___ Stored data
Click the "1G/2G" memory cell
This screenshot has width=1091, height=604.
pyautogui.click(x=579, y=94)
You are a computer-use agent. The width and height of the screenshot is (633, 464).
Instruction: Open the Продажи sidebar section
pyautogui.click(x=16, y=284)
______
___ Stored data
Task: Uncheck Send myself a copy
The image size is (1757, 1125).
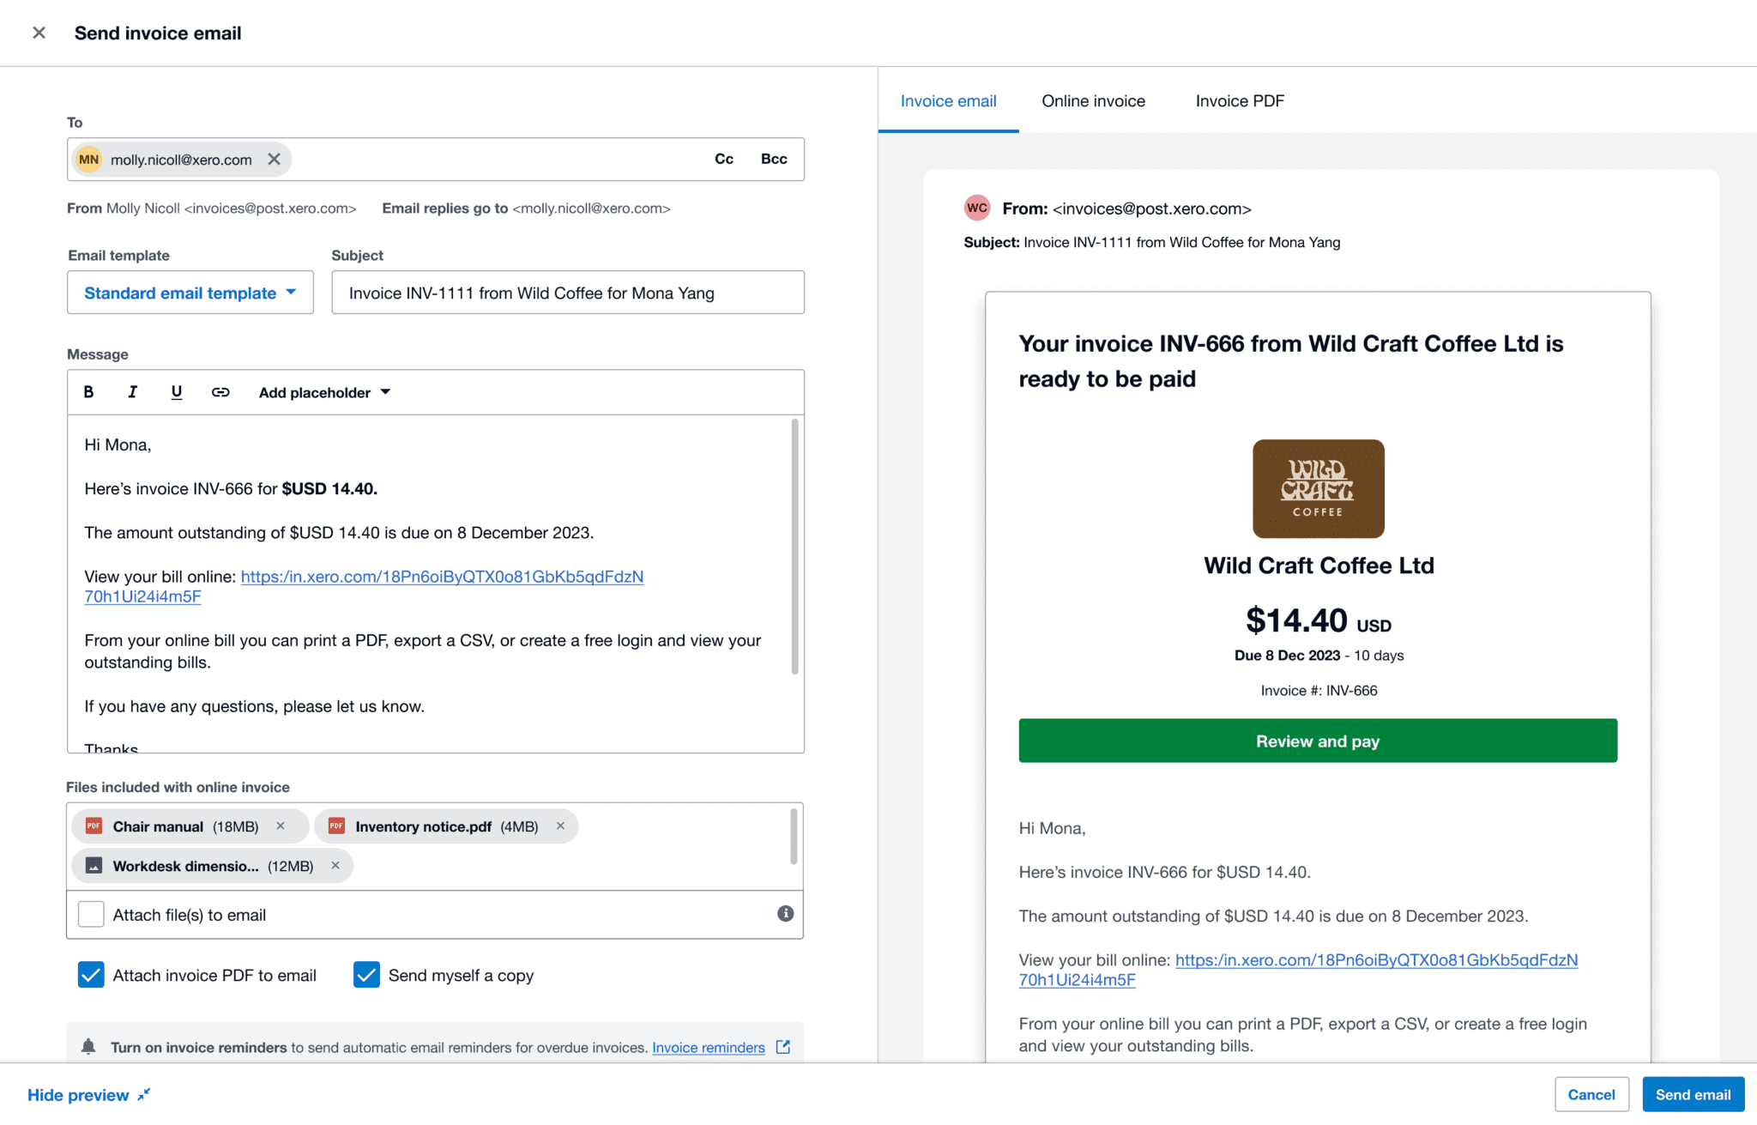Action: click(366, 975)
______
:: To be done ::
Convert the material from the line with "You are a computer-use" up to and including the line with "pyautogui.click(x=16, y=284)" into a JSON list of strings, one string per line, skipping blank lines.

:: Correct result ::
[
  "You are a computer-use agent. The width and height of the screenshot is (633, 464).",
  "Instruction: Open the Продажи sidebar section",
  "pyautogui.click(x=16, y=284)"
]